▸ Quoted passage:
* * * * *
George Stallings, known to baseball fans as the "Miracle Man," managed one of the most renowned teams in the game's history, the 1914 "Miracle" Boston Braves. Trailing the first-place New York Giants by eleven and a half games on July 15, the Braves mounted an unprecedented rally, winning sixty-one of their final eighty-one games to capture the National League pennant by ten and a half games.

George Tweedy Stallings was born in Richmond County, near Augusta, on November 17, 1867. He began his baseball career as a student at Richmond Academy. Primarily a catcher, Stallings later played on various minor league teams before appearing briefly in the major leagues, with the Brooklyn Bridegrooms, in 1890. Demoted to the minors, he enjoyed success as a manager. In 1897 Stallings returned to the majors, serving as manager of the National League's Philadelphia Phillies for parts of two seasons. Over the next decade he managed several minor league and major league teams, including the American League's Detroit Tigers and New York Highlanders (later the New York Yankees).

In 1913 Stallings assumed the helm of the team that would bring him fame, the Boston Braves. Fifth-place finishers in 1913, the Braves appeared to be headed for another lackluster season in 1914, occupying last place in mid-July. Under Stallings's guidance the Braves reversed their momentum, racing to first place in fewer than forty days. Climaxing their remarkable comeback, the Braves swept the Philadelphia Athletics, considered invincible, in the World Series. Stallings continued managing the Boston team until his retirement at the end of the 1920 season, but he never again enjoyed the success of 1914. He finished his career with 879 victories in 1,813 major league games. He later came out of retirement as an owner and manager in the minors.
* * * * *
▸ Data lines:
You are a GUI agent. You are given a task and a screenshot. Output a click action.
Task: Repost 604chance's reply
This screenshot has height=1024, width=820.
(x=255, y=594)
* * * * *
▸ Goal:
Copy the George Stallings text word for word, from "George Stallings, known" to "a half games.".

▸ Answer for this exercise:
George Stallings, known to baseball fans as the "Miracle Man," managed one of the most renowned teams in the game's history, the 1914 "Miracle" Boston Braves. Trailing the first-place New York Giants by eleven and a half games on July 15, the Braves mounted an unprecedented rally, winning sixty-one of their final eighty-one games to capture the National League pennant by ten and a half games.